-- Material for the task follows --

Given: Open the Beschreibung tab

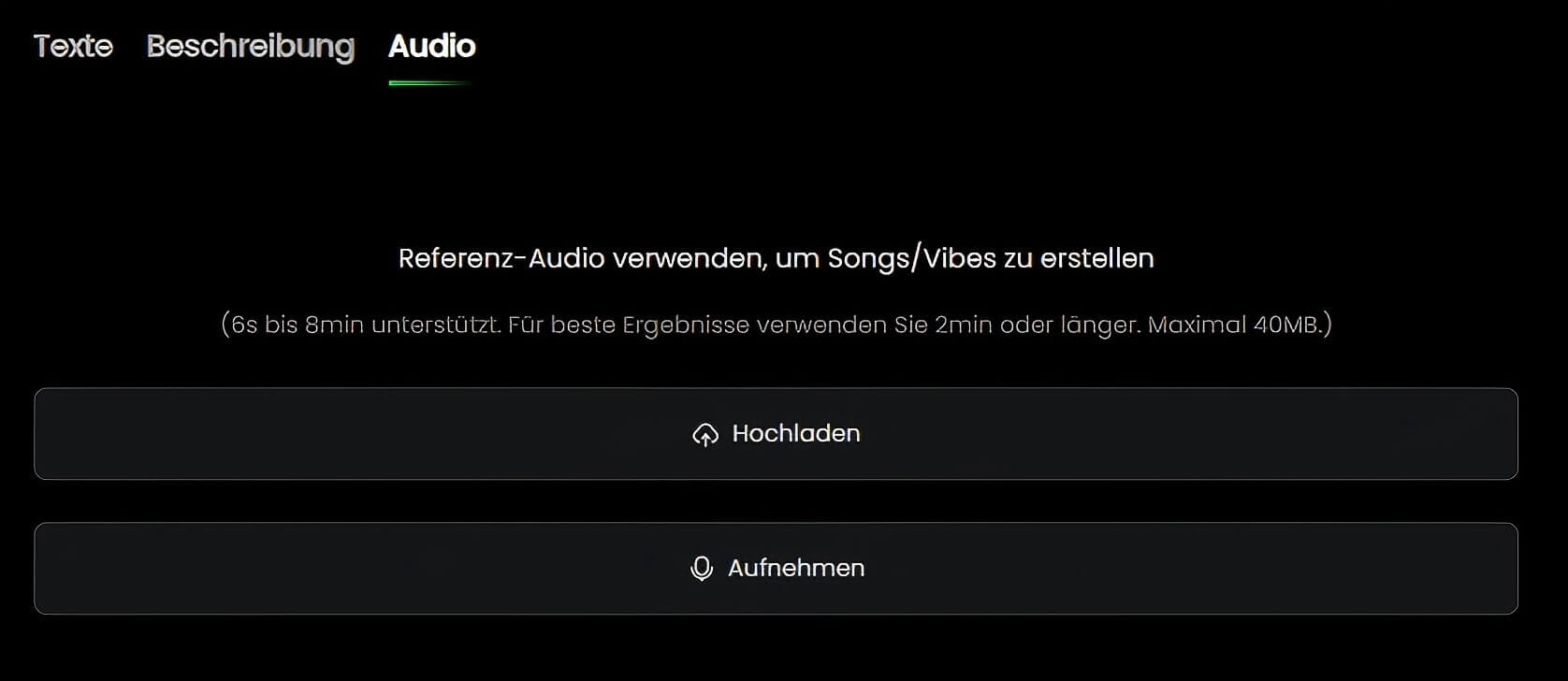Looking at the screenshot, I should [x=250, y=46].

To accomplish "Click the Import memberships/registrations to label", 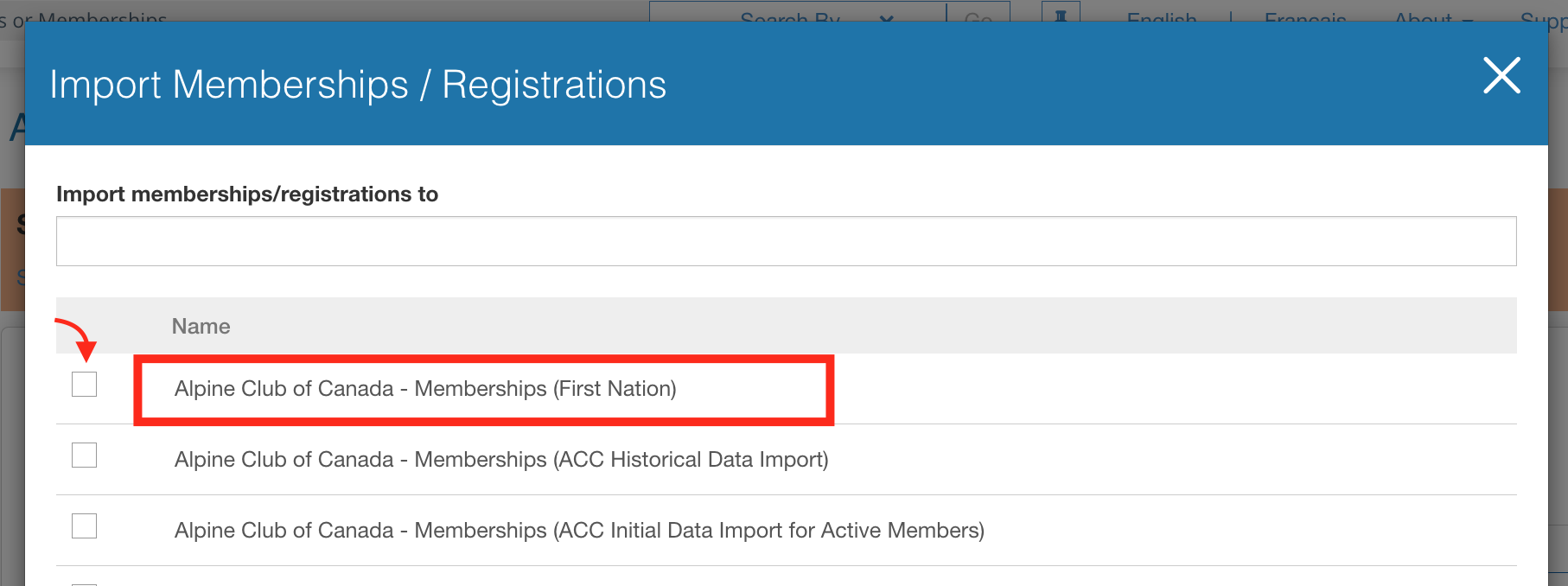I will click(247, 194).
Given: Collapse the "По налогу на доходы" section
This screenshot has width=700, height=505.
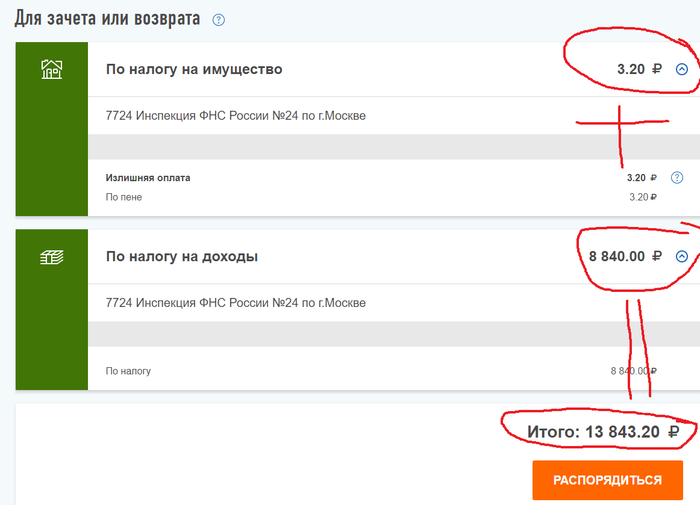Looking at the screenshot, I should point(682,256).
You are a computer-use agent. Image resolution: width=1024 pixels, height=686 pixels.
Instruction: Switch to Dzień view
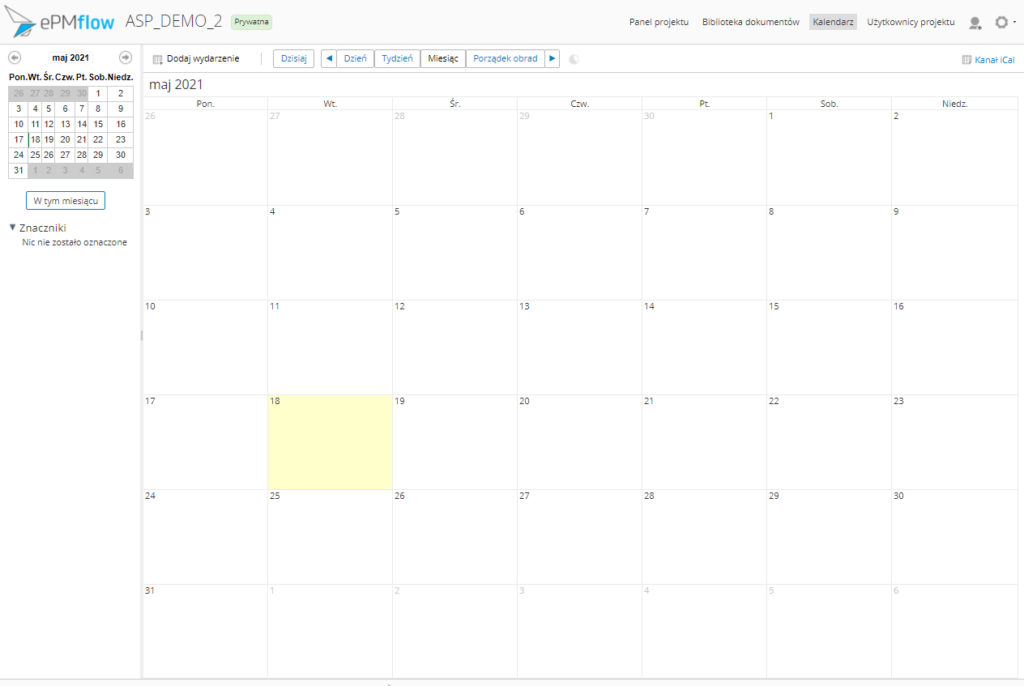click(x=355, y=59)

-- Material for the task concluded --

What this task involves:
Quote, word for word and nothing more, every line from the line with "Given: Collapse the" to the end of the entries, including both ends; skip any pictures.

Answer box:
Given: Collapse the "По налогу на доходы" section
This screenshot has width=700, height=505.
Looking at the screenshot, I should point(682,256).
You are a computer-use agent. Image resolution: width=1024 pixels, height=686 pixels.
Instruction: Switch to Dzień view
click(x=355, y=59)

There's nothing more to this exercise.